■ WORK REQUEST: With pictures omitted, copy exactly the lines from the one containing "Вернитесь на главную страницу (1109, 262)" through the end of the records below.

Items from a dataset
******

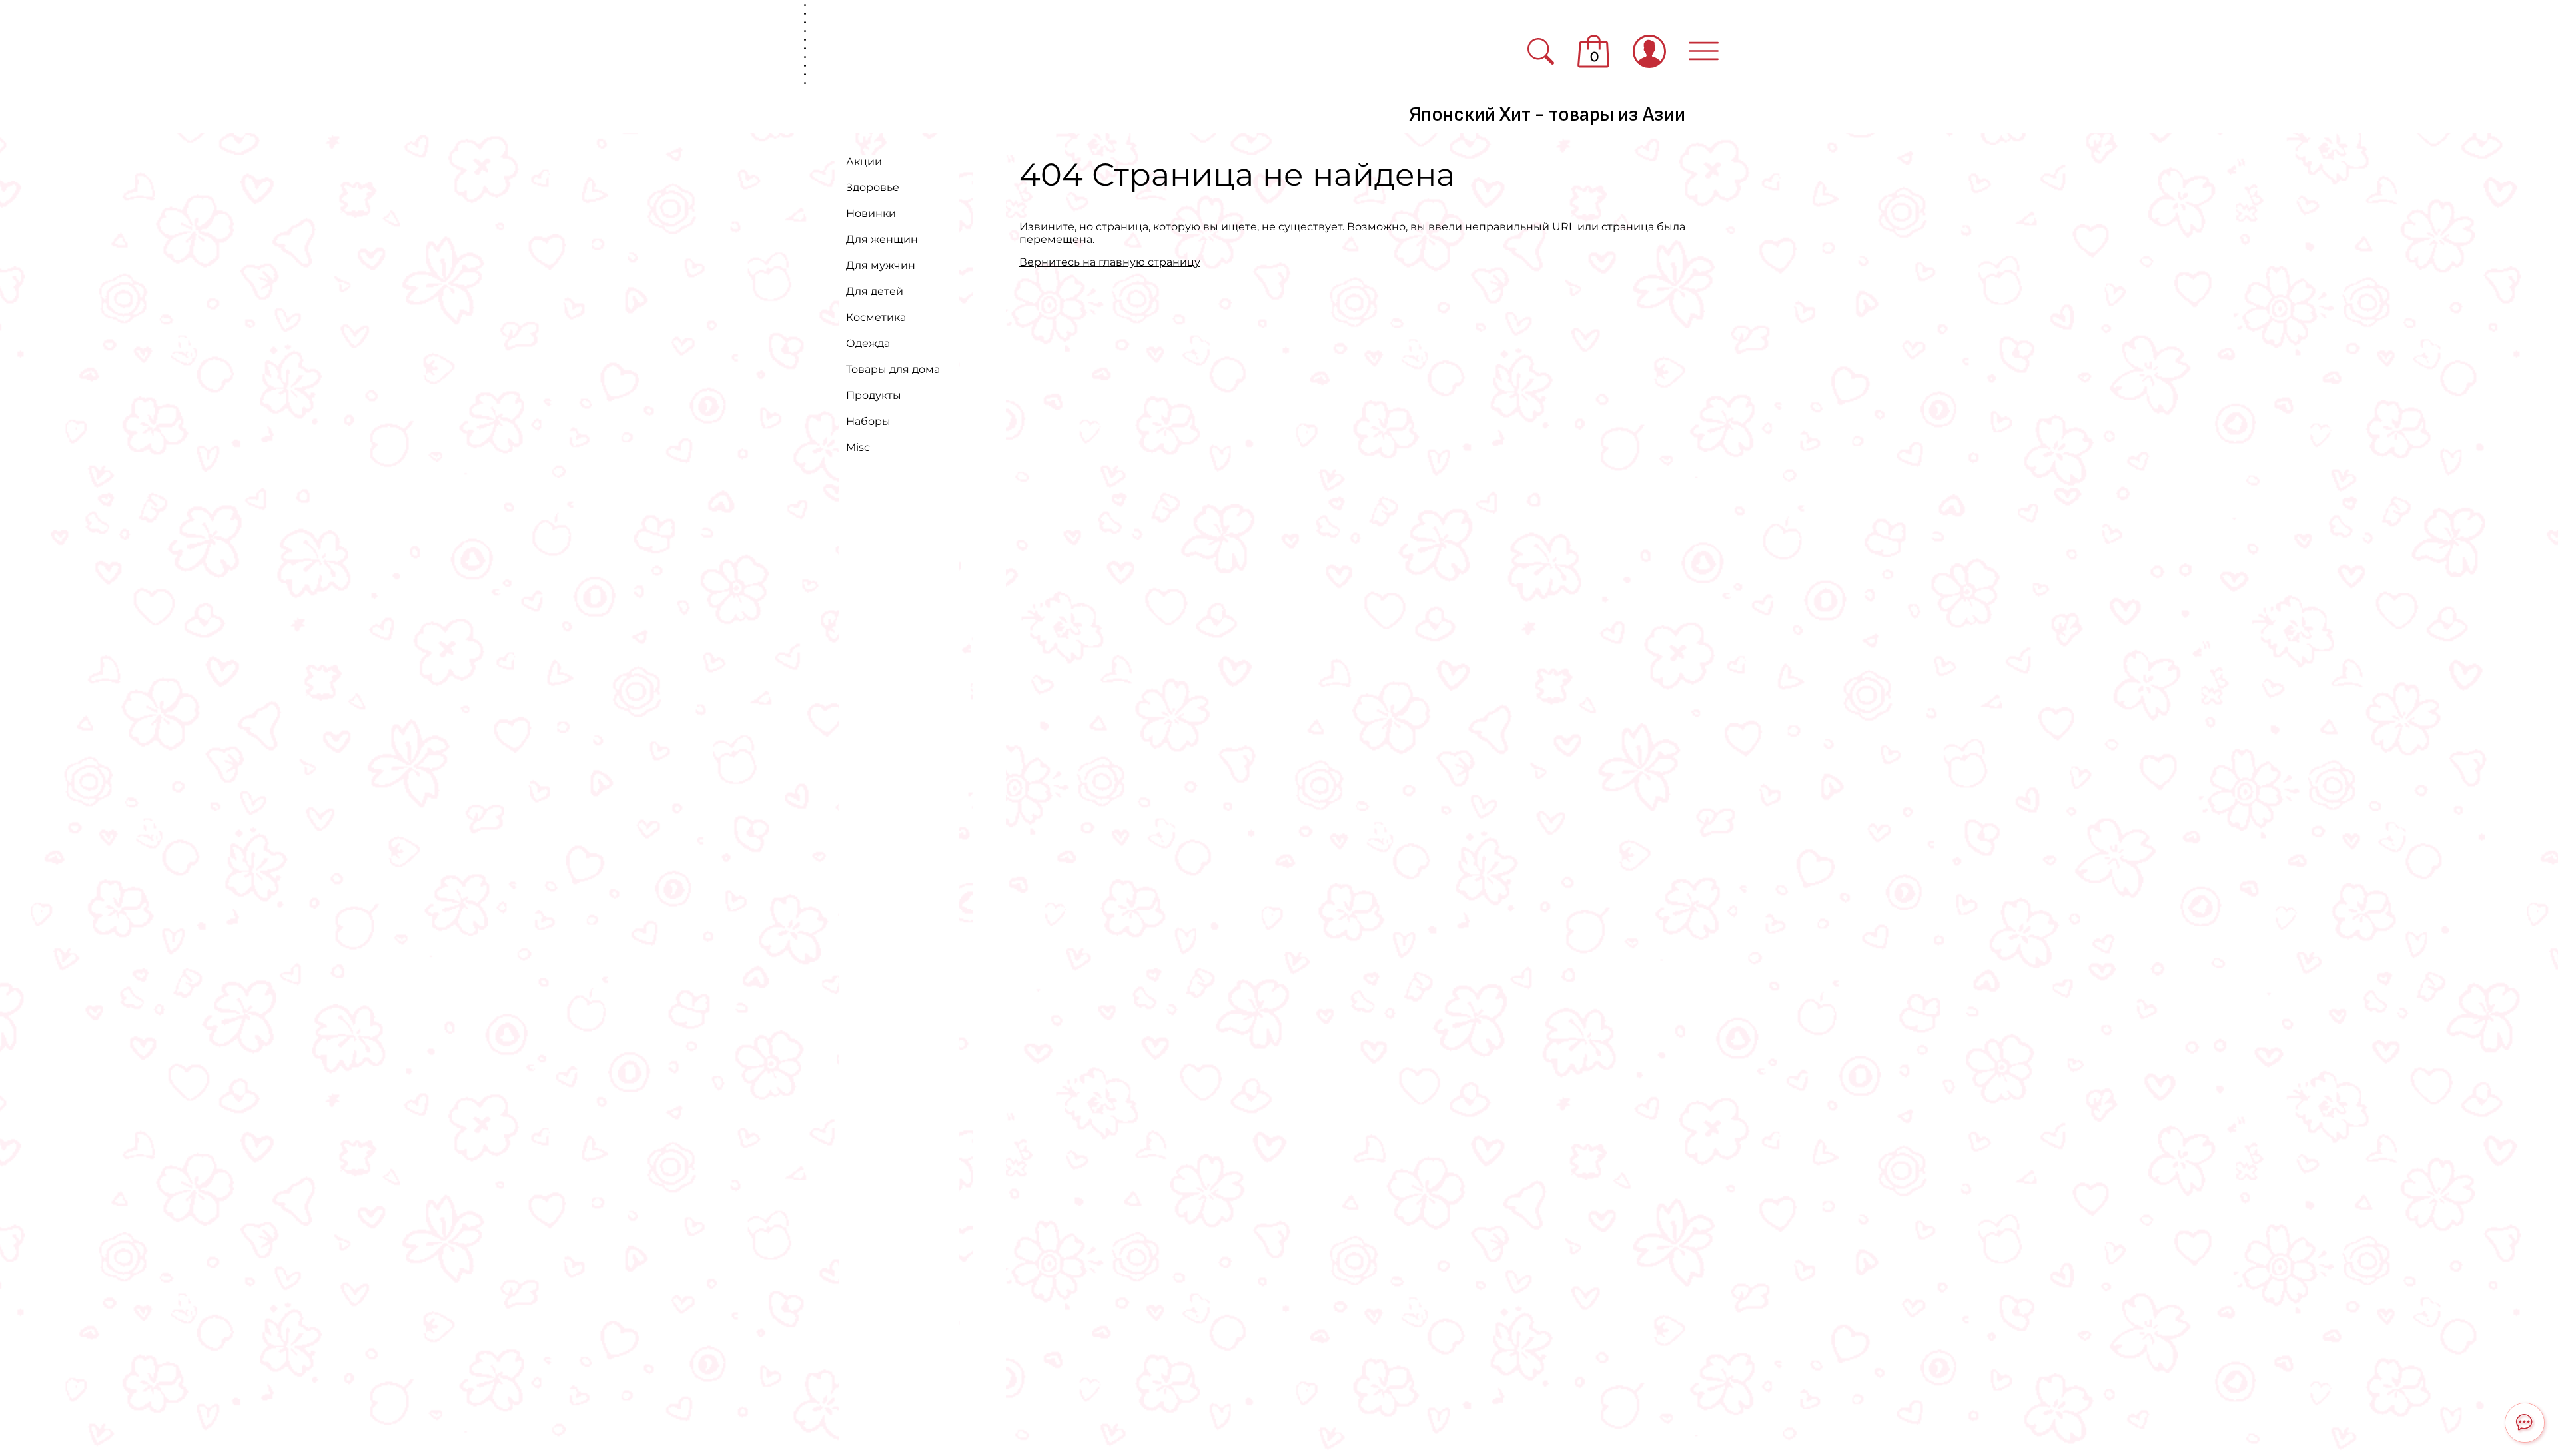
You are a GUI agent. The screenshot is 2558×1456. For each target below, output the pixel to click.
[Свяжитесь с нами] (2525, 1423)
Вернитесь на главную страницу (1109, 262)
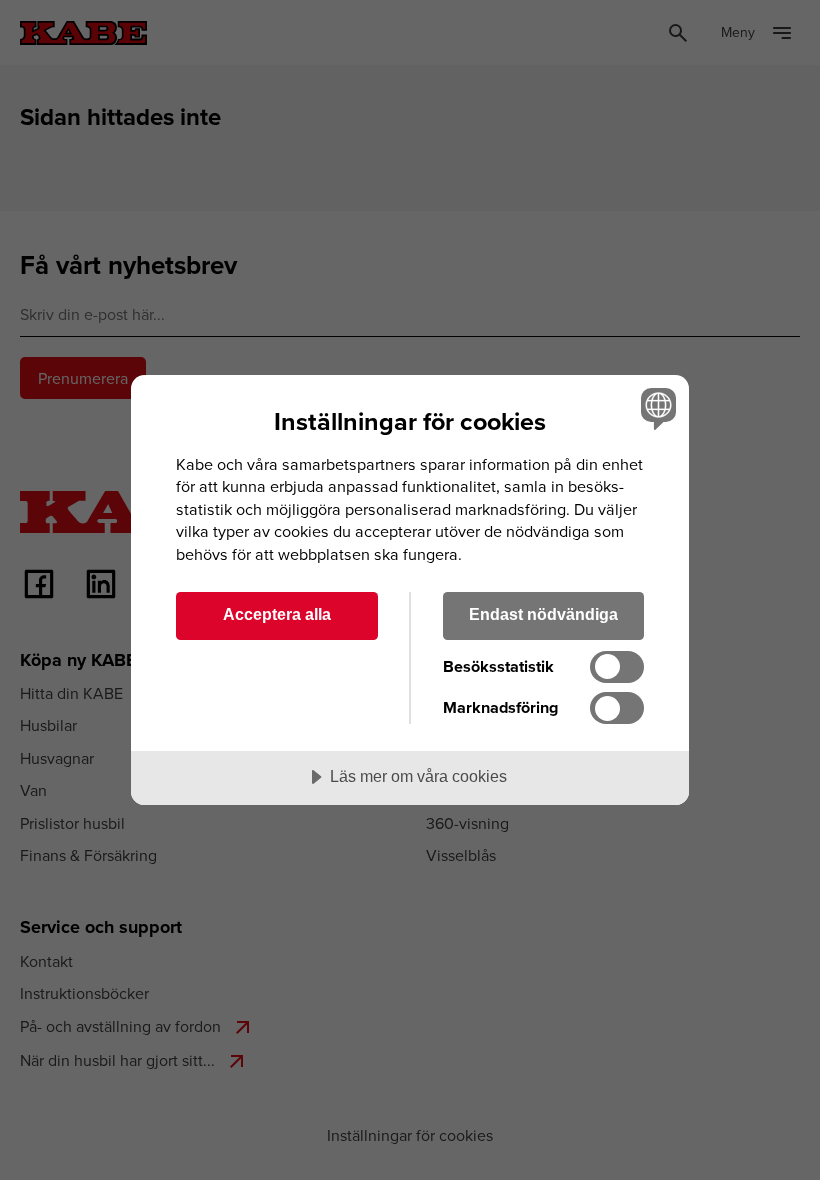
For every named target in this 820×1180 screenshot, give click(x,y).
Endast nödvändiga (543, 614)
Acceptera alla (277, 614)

******

■ WORKED SOLUTION:
Вернитесь на главную страницу (1109, 262)
For every named target in this 820×1180 screenshot, give click(x,y).
Endast nödvändiga (543, 614)
Acceptera alla (277, 614)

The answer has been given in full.